You mean to drop the fuel duty by 50%, and introduce EV charge in the same time, yes? That would be an equal treatment.

[–] manualoverride@lemmy.world 1 points 1 month ago (1 children)

Sadly no, I don’t think the pay per mile model is the right way to fund our roads if we are still going to charge a large amount of road tax to everyone on top.

But if they want to encourage EV adoption and had no better ideas, they should have introduced a blanket 1p per mile for everyone.

People who bought an electric car on a tight budget and drive 12k a year have been hit with an extra £560 in costs per year in the last 8 months.

[–] FelixCress@lemmy.world 2 points 1 month ago (2 children)

if we are still going to charge a large amount of road tax to everyone on top.

This is how it works at the moment. Huge amount of tax is included in the fuel price. This is now being extended to EV which according to your estimate will be paying roughly half of what other road users are paying. This is more than fair - especially if you take into account EV are much heavier and are putting disproportionate pressure on the roads.

[–] manualoverride@lemmy.world 2 points 1 month ago (1 children)

Depends on what you are trying to achieve, we should be moving away from burning fuel, and this takes us a step back.

Also the heavier EV argument is a bit weak, they are not much heavier, and wear and tear when the roads that have to cope with 30ton lorries?

The road infrastructure needs to be maintained or we don’t get any deliveries, and the shops have no stock, it’s not just drivers that need the roads.

[–] FelixCress@lemmy.world 0 points 4 weeks ago* (last edited 4 weeks ago) (1 children)

Depends on what you are trying to achieve

It was you talking about fairness.

Also the heavier EV argument is a bit weak, they are not much heavier, and wear and tear when the roads that have to cope with 30ton lorries?

These 30t lorries are paying significantly more tax than normal vehicles, nevermind EVs.
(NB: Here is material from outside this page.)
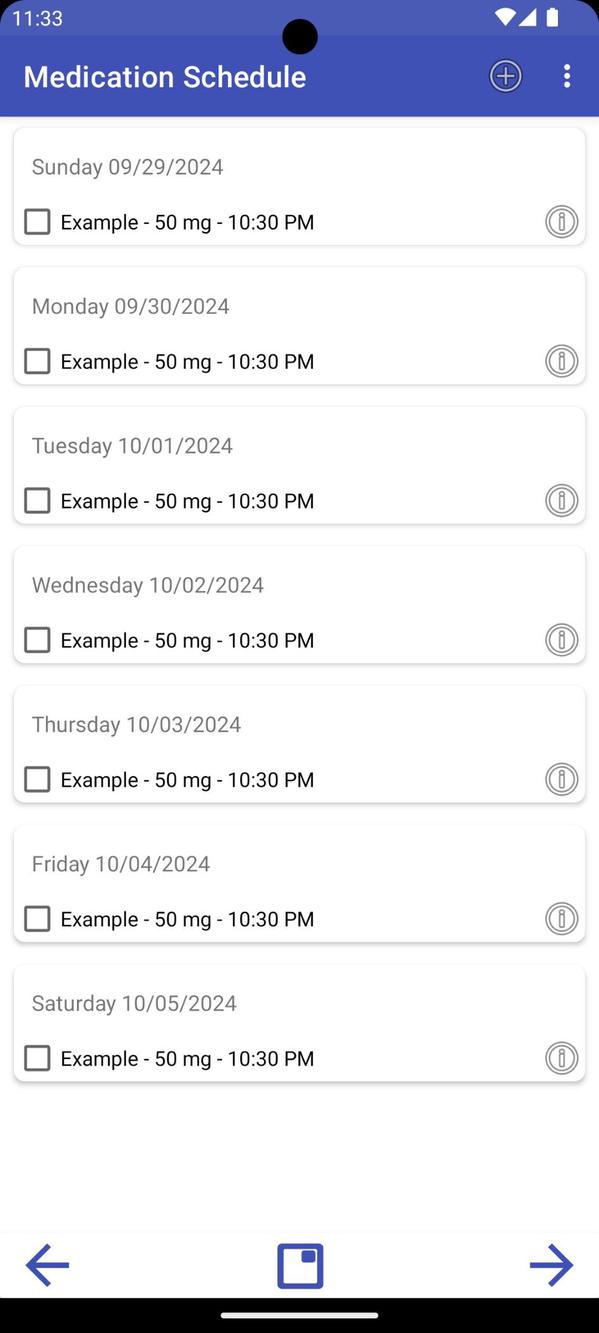The height and width of the screenshot is (1333, 599).
Task: Select the Wednesday 10/02/2024 card
Action: (299, 604)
Would you perhaps prefer vehicles to be taxed according to their weight?

The road infrastructure needs to be maintained or we don’t get any deliveries, and the shops have no stock, it’s not just drivers that need the roads.

It is vehicles using the roads and vehicle owners/keepers (not "drivers") paying the taxes - and rightly so.
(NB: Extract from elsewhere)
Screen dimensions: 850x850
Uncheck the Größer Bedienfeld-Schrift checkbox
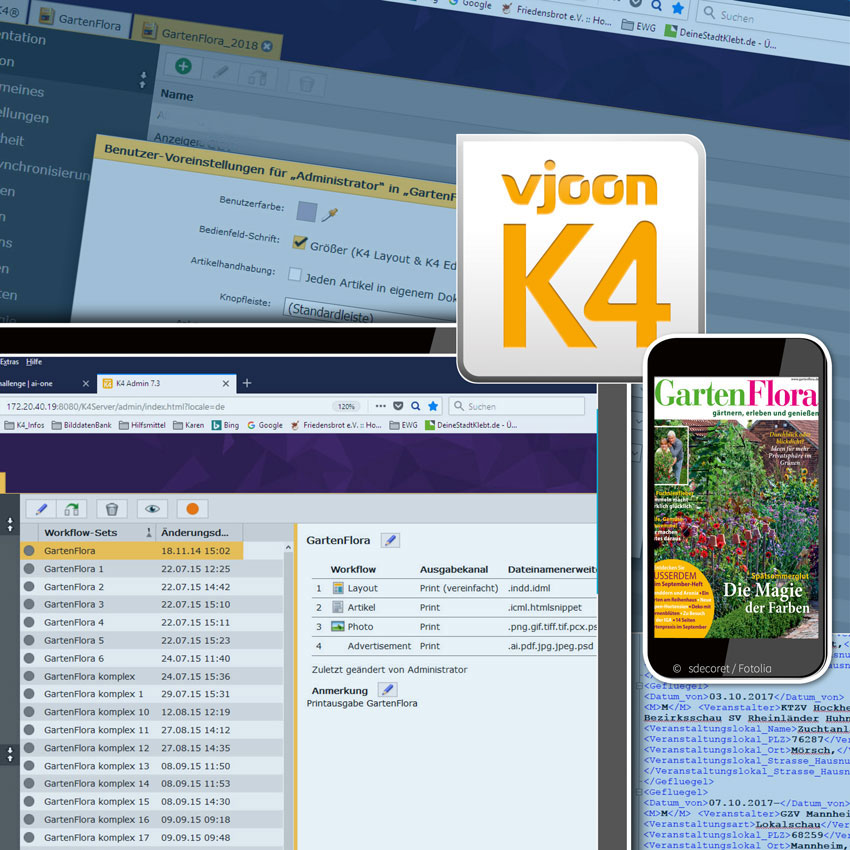click(x=299, y=242)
[–] manualoverride@lemmy.world 1 points 4 weeks ago (1 children)

It was you talking about fairness.

No, it wasn’t, I didn’t mention fairness because that is not my point at all, my focus is moving away from ICE vehicles.
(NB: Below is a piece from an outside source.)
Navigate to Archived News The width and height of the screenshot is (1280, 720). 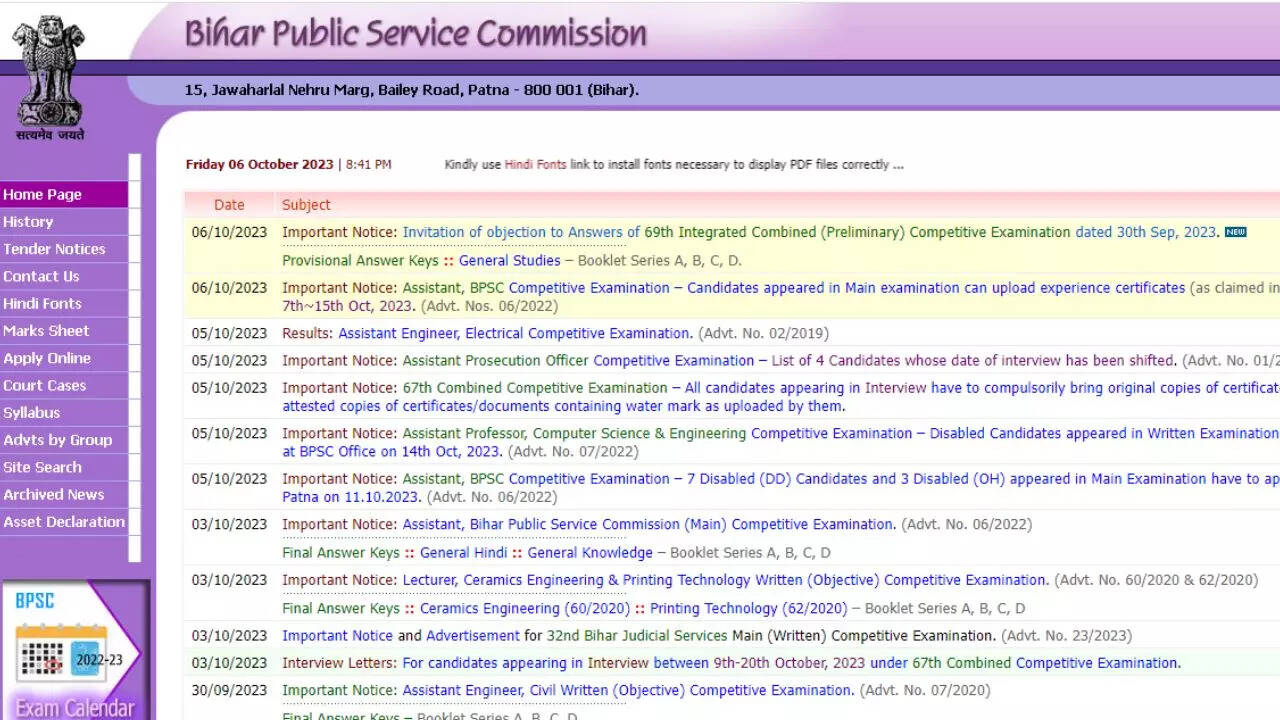pyautogui.click(x=54, y=495)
prefer vehicles to be taxed according to their weight?

As long as all safety system weight is removed from the calculation then maybe! We don’t want companies sacrificing safety for weight reduction.

Also significant changes should only apply to new vehicles, so the rules don’t change retrospectively after people have already made significant financial decisions based on government policy.

[–] FelixCress@lemmy.world 0 points 4 weeks ago (1 children)

No, it wasn’t, I didn’t mention fairness because that is not my point at all

That you?:

In order to introduce this they needed to apply it to both ICE and EVs equally

Normal cars are taxed per your own calculations twice as much as EVs. That is far away from "equal" treatment but at least EVs owners now will START contributing.

[–] manualoverride@lemmy.world 0 points 4 weeks ago

Fairness and equality are different words and mean different things, you also cut off the second half of that quote in an attempt to prove your point.

[–] gnutrino@programming.dev 1 points 1 month ago (1 children)

EV are much heavier and are putting disproportionate pressure on the roads.

My MG4 weighs ~1.6 tonnes, taking a VW Golf as a roughly comparable ICE hatchback at ~1.4 tonnes it's really not that big an increase. Compare that to a Land Rover Sport at 2.5 tonnes for example, the EV weight thing is really overblown IMO.

[–] FelixCress@lemmy.world -1 points 4 weeks ago

You may have more cherries to pick somewhere.